Gerhardt reasons that in a small pond, panfish feed the way they do because of population booms of daphnia and other organisms. Then, after gorging themselves, they spend 14 to 18 days digesting their food because cold water temperatures have slowed their metabolisms.
When Gerhardt's logs tell him that the panfishing will be poor, he often switches technique and goes for trout. "Jigging for trout is a different story," Gerhardt says. "You should be fishing in 30 to 50 feet of water, and you need a rod with a bit more backbone. The lure is a flat silver jig with a treble hook and a half-inch to three-quarter-inch-long piece of minnow tail hooked on one of the prongs. I let the lure down until it hits the bottom, I lower the rod tip to almost the water surface, then I snap the rod up four feet and let the lure flutter down. I do this 10 or 15 times. Then I take in four feet of line and repeat this until I've worked all the way to the top.
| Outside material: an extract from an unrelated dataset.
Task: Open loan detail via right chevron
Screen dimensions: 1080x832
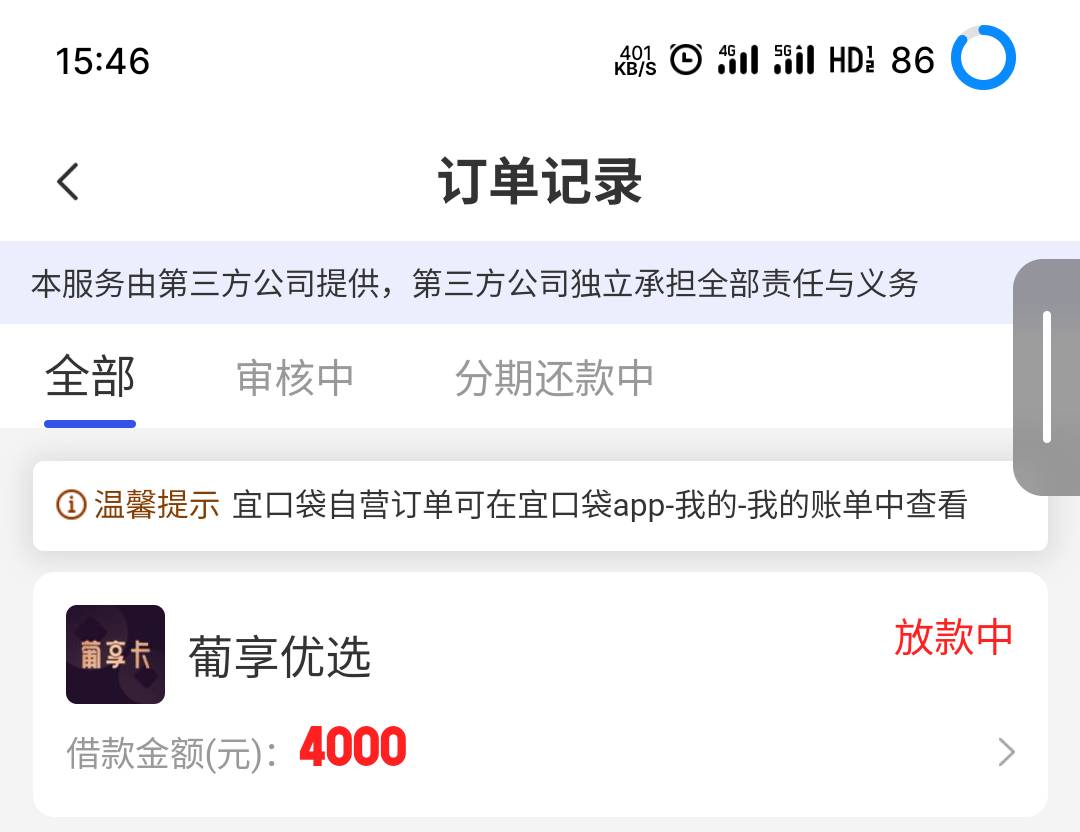Action: click(1006, 752)
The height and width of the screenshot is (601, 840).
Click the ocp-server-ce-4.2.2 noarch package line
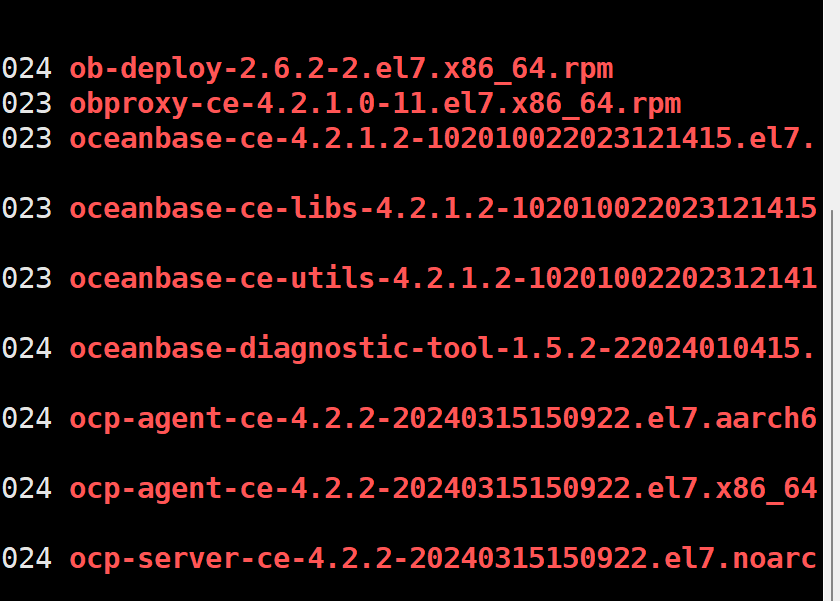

Trout can be anywhere in that column of water, although 90 percent of the ones I've caught have been within 18 inches of the bottom.. The 14½-pounder that I took in the West Branch was 40 feet down, on the bottom. Just two minutes before I hooked that fish, I had landed a 2½-pound trout."
Gerhardt employs a similar technique when he is fishing for walleye. But instead of a solid jig he prefers a lightweight spoon about two inches long that he will jig just off the bottom in 10 to 20 feet of water. He also has found that painting his spoons fluorescent green or orange is an improvement over their standard metallic finish.
In looking at his fishing objectively, Gerhardt says, "My ice fishing and my deep-jigging for cod are under 95 percent control. Every time I go out it's a learning experience. No one can ever say they know everything about anything, especially fishing. I'm constantly changing. Not everything comes up roses. But I always keep trying to find a better way." Which is hardly good news for the walleyes of Oneida Lake.